SELECTED EXCERPT.
* * *
Around the turn of the first century A.D, the Roman poet Juvenal wrote that a ‘mens sana in corpore sano’ is a thing to be prayed for (Satire X), a phrase which was cited by John Locke and has been quoted frequently ever since in relation to education. A healthy body and a healthy mind are both qualities to aim for but it is within phenomenology that the two have become thought of as being mutually dependent. Merleau Ponty, in his influential book Phenomenology of Perception, and feminist writers such as Butler, Gatens, Lloyd and Weiss and have put forward the idea that thought and perception are embodied as experience consists of both mental and bodily experience. Jacques Lecoq corroborates the importance of the body in a learning experience when he says ‘The body knows things about which the mind is ignorant.’ (Lecoq, 2009)

Since the 1970s interest in the subject of embodiment has flourished as acceptance of the Cartesian philosophy of mind-body dualism has diminished. An enormous amount of literature has been written on and around the subject of the body in relation to a variety of topics including gender, image, embodiment, space and socio-cultural themes. The extensive array of scholars listed in the first two chapters of Helen Thomas’s book The Body, Dance and Cultural Theory (Thomas, 2003) illustrates the ‘overwhelming interest in theories of the body and performativity in sociology and cultural studies in recent years’. (Palgrave, 2003)
* * *
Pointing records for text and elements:
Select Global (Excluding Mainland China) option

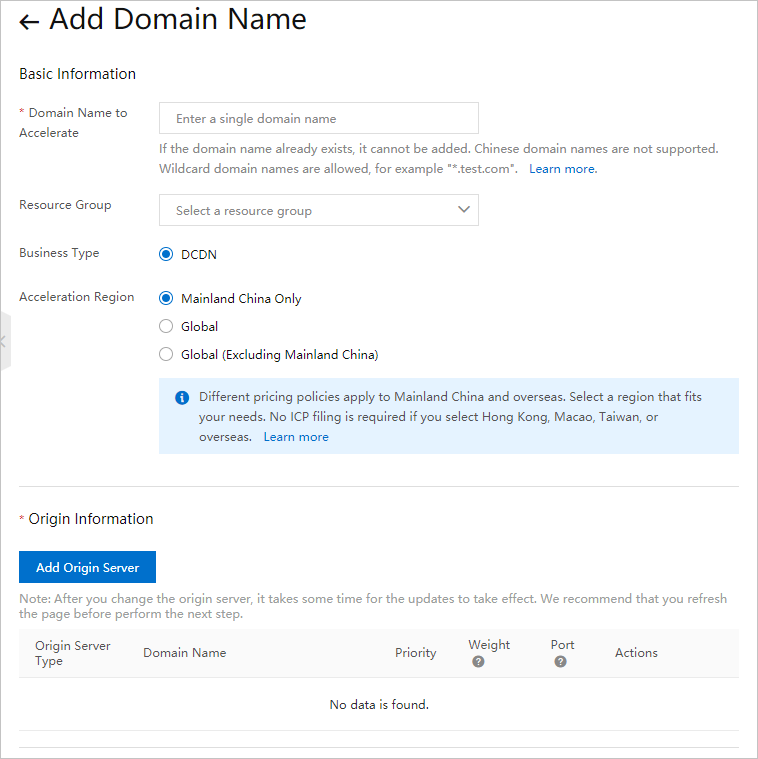pos(166,354)
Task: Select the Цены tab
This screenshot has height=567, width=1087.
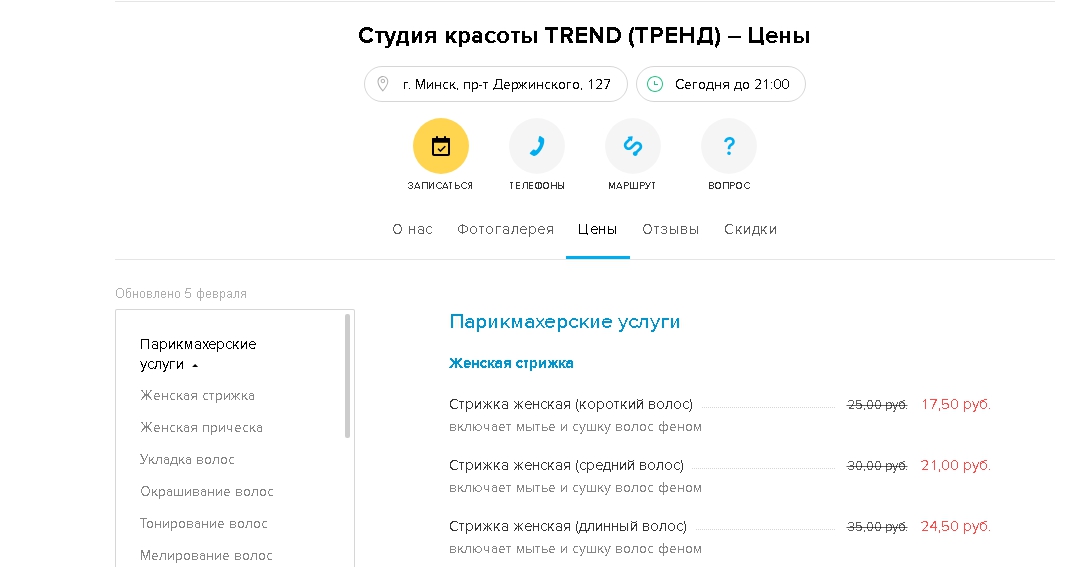Action: click(x=597, y=230)

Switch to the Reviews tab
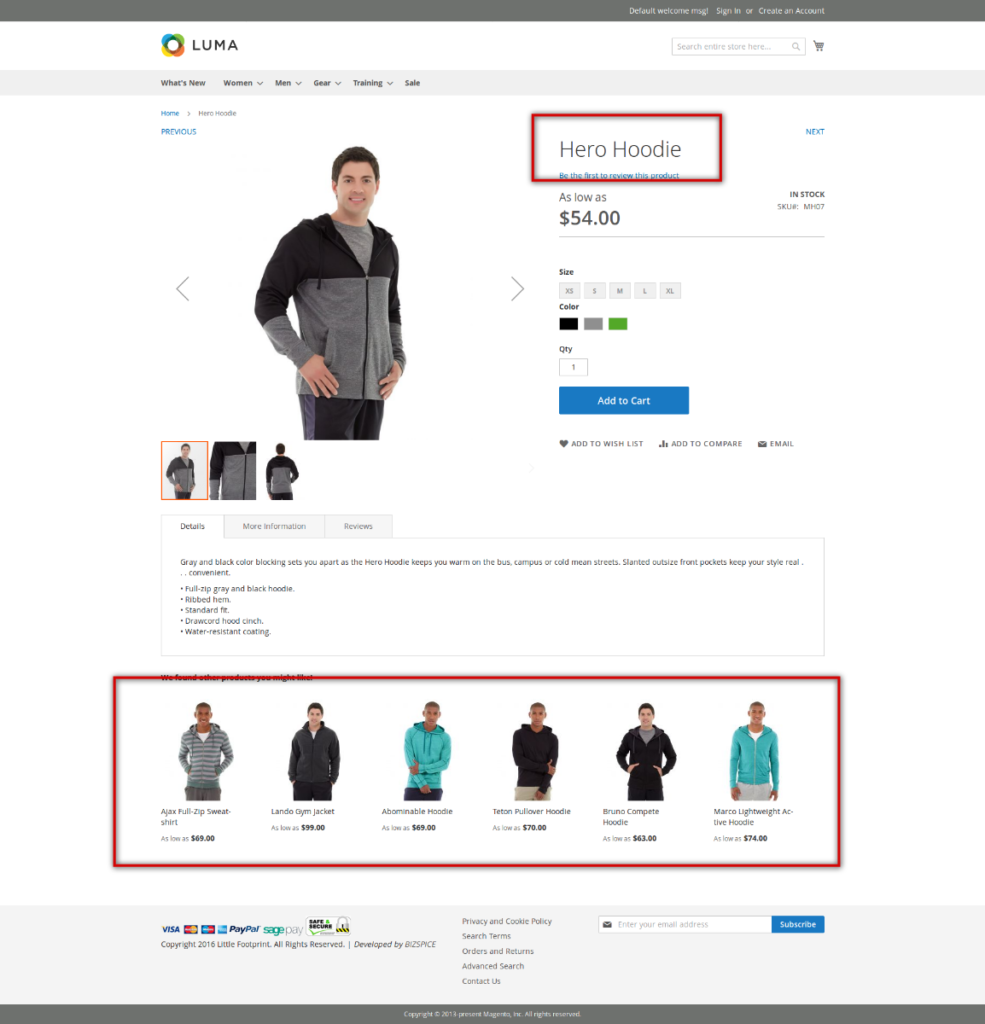pos(359,526)
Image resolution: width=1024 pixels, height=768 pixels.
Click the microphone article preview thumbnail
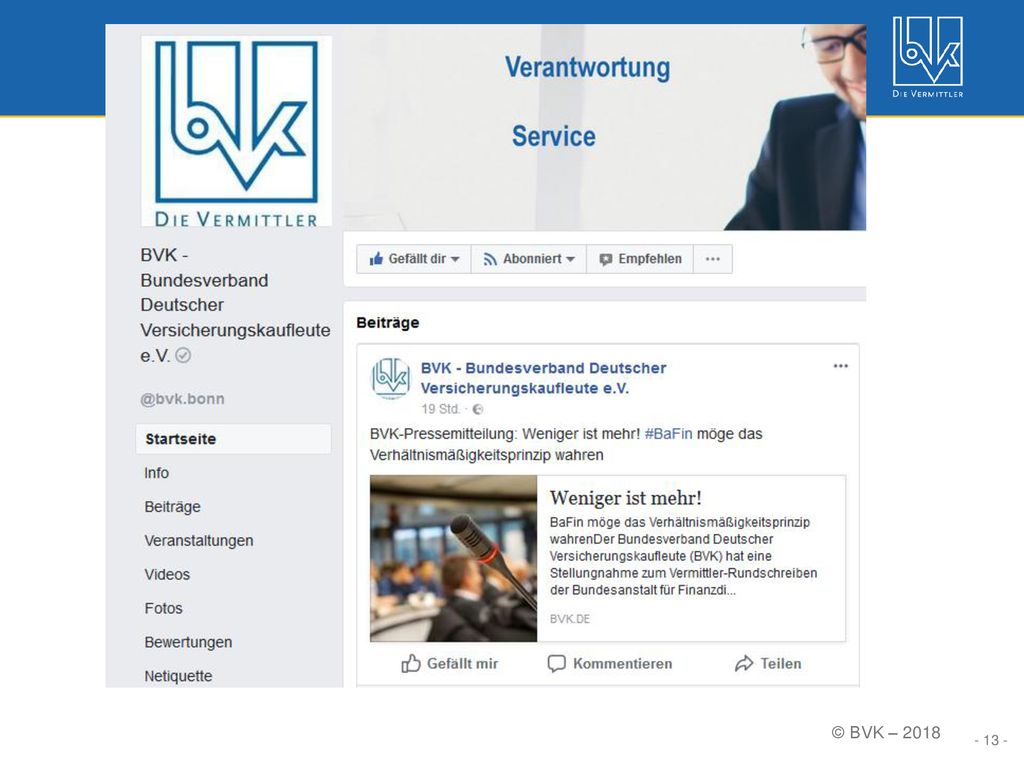click(453, 558)
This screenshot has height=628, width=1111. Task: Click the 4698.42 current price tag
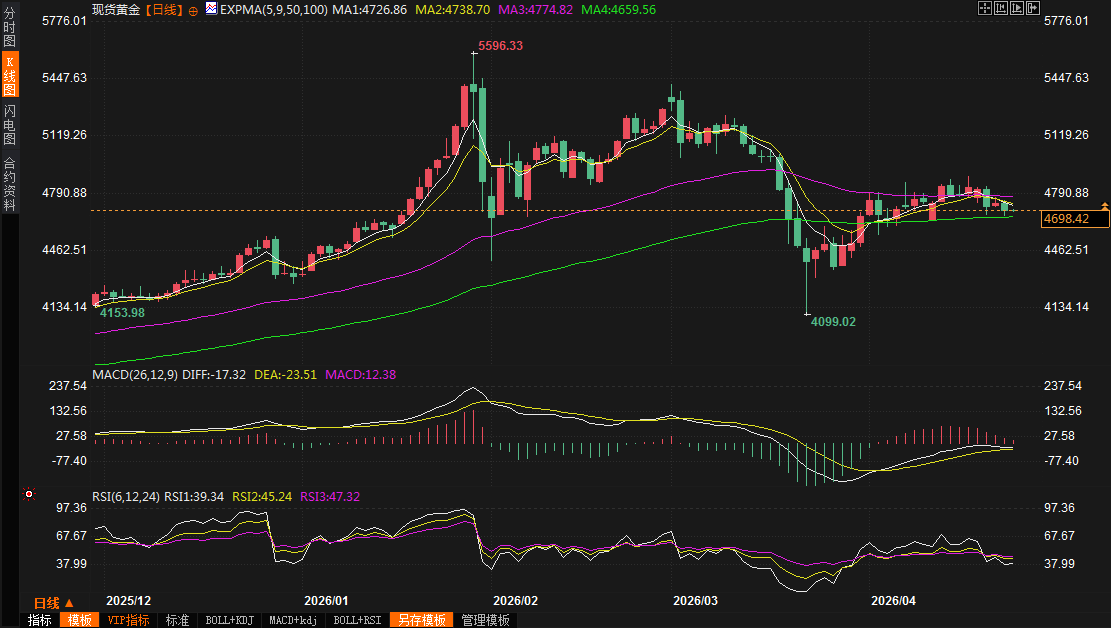(1065, 218)
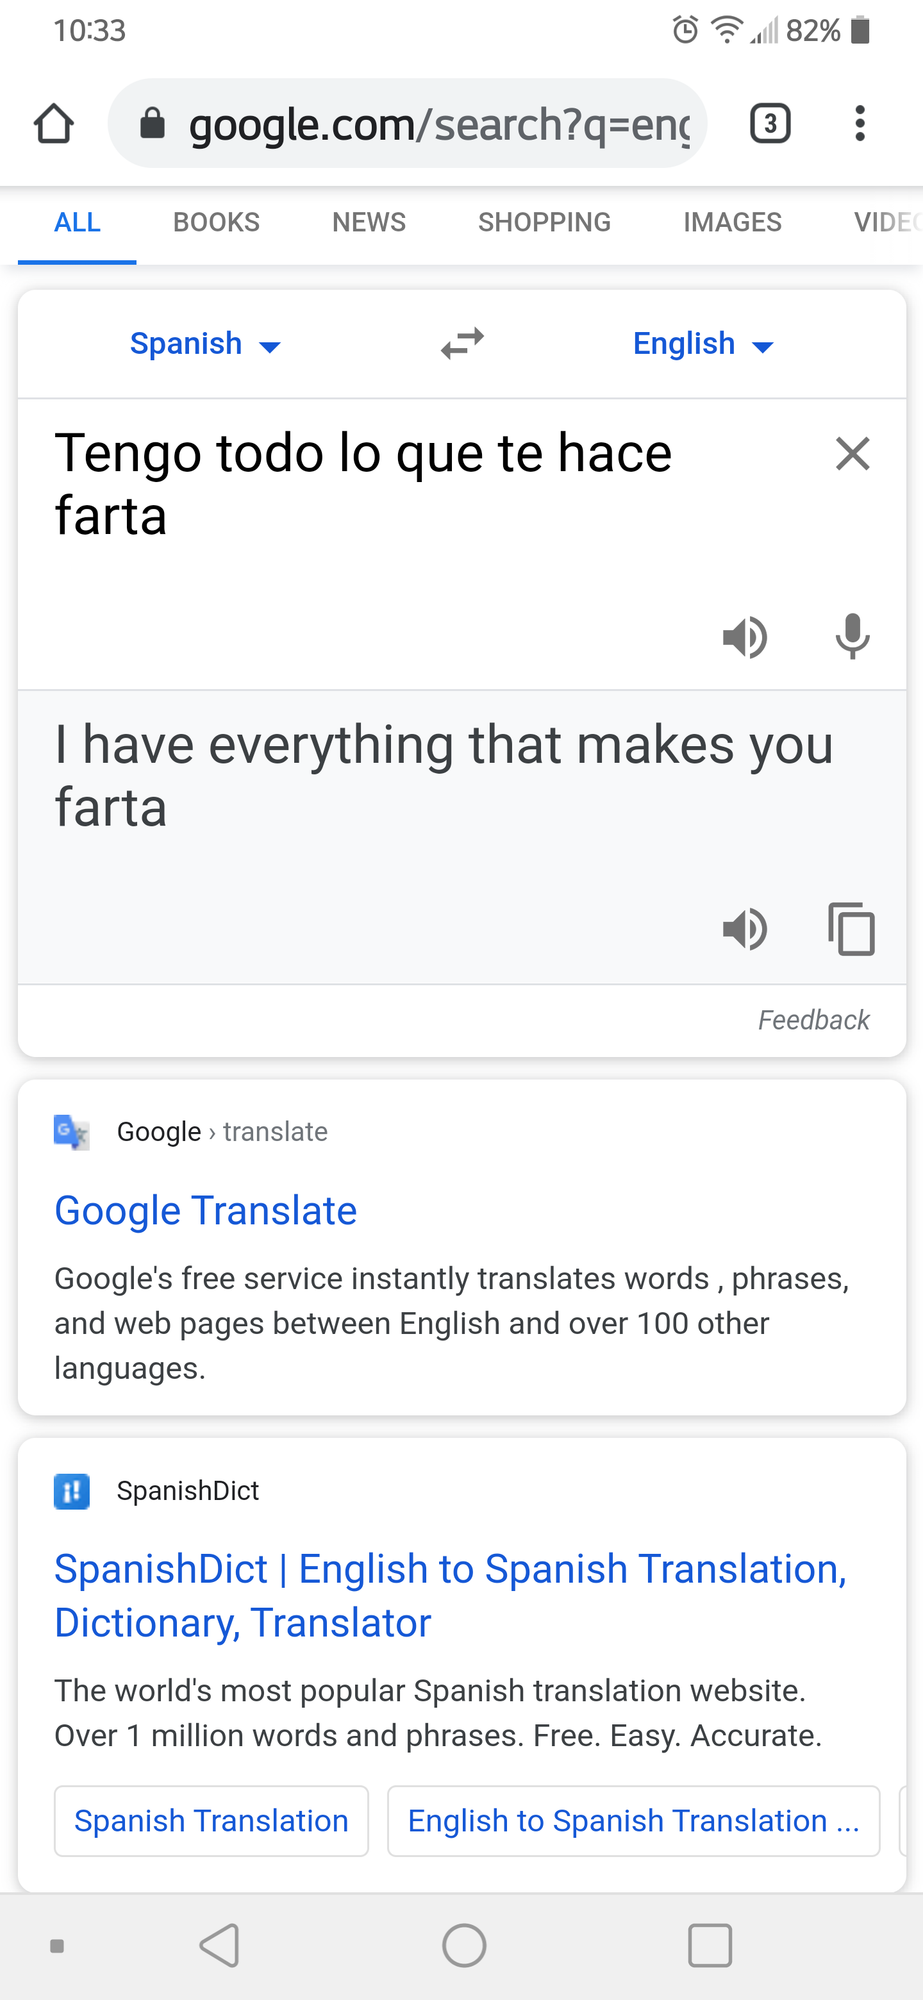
* * *
In the passage on embodiment, since when has interest in the subject flourished? The data plays no part in this.

Since the 1970s.